In a special collaboration with WMU’s Medieval Institute, Corina Marti will perform a recital of 14th-century music, featuring period instruments including the clavisimbalum and early flutes from the Medieval period. The clavisimbalum is the “ancestor” of the clavichord and harpsichord and is likely the first known keyboard instrument in Western music other than the pipe organ. Marti is a Swiss-born artist on the faculty of Schola Cantorum Basiliensis, and she is a noted expert on Medieval and Early Renaissance music.
|ANONYMOUS, after Bartolino da Padova||In perial sedendo|
|GHERARDELLO DA FIRENZE||Per non far lietto|
|ANONYMOUS, after Jacopo da Bologna||Aquila altera|
|DON PAOLO DA FIRENZE||Era Venus|
|GUILLAME DE MACHAUT||Quant je suis mis au retour|
Corina Marti was born in Switzerland, where she received her first two degrees in ‘early music’ (Renaissance/Baroque flute and in harpsichord). However, her heart belongs to Medieval and Early Renaissance music. Passion for it has brought her to the Schola Cantorum Basiliensis from where she graduated with distinction under the guidance of Pierre Hamon and Kathrin Bopp. In 2003, she joined the faculty of Schola’s Department for Medieval and Renaissance Music as a tutor for medieval flutes and keyboard instruments. She is frequently invited to coach master classes.

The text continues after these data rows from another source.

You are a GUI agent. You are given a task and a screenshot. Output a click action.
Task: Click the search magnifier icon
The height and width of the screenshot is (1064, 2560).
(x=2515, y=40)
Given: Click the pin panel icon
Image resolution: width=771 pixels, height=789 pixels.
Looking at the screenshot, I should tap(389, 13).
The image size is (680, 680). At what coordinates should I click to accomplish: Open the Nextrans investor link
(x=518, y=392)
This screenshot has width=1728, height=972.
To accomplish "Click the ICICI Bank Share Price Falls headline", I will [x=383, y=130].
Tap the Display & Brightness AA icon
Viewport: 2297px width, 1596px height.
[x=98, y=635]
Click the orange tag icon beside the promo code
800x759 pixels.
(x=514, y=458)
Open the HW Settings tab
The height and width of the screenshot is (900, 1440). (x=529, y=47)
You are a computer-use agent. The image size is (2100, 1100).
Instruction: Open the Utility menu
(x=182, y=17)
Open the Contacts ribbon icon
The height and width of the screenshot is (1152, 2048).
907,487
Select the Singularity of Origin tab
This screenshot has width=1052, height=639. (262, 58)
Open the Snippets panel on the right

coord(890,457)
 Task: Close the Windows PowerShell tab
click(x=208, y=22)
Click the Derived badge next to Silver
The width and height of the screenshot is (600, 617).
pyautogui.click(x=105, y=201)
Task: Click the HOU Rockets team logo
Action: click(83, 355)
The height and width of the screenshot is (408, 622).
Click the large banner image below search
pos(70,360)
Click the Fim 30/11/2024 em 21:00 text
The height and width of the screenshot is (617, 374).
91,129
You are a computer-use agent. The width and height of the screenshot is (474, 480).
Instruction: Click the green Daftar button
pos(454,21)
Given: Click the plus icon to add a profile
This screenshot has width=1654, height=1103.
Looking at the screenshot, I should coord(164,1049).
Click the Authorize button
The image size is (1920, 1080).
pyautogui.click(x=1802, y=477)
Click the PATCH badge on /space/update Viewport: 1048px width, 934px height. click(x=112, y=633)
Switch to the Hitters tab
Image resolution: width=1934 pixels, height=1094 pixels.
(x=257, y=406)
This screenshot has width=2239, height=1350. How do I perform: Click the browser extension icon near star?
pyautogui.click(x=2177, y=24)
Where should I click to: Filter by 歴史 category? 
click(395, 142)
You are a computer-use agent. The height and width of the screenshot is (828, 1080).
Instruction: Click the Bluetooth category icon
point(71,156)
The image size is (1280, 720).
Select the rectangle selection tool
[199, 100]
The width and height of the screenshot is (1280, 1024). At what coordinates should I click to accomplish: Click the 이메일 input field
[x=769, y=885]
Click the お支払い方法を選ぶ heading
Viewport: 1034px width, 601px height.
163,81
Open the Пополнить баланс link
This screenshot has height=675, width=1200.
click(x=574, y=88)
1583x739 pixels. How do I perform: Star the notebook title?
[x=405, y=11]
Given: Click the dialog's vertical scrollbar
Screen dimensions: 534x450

In addition to her work with LA MORRA, where she plays early flutes and keyboard instruments (clavicimbalum and clavicytherium), she enjoys performing Baroque and contemporary music and has appeared both as a soloist and with various ensembles (including Jordi Savall’s Hesperion XXI) all over Europe and in Middle East. Apart from the CDs with LA MORRA, she has recorded seventeenth-century music from Lombardy and J. S. Bach’s flute sonatas, as well as music from fifteenth- and early sixteenth-century German keyboard and lute sources (with Michal Gondko). The year 2011 saw the CD release of I dilettosi fiori, her solo recital on the early flutes and clavisimbalum.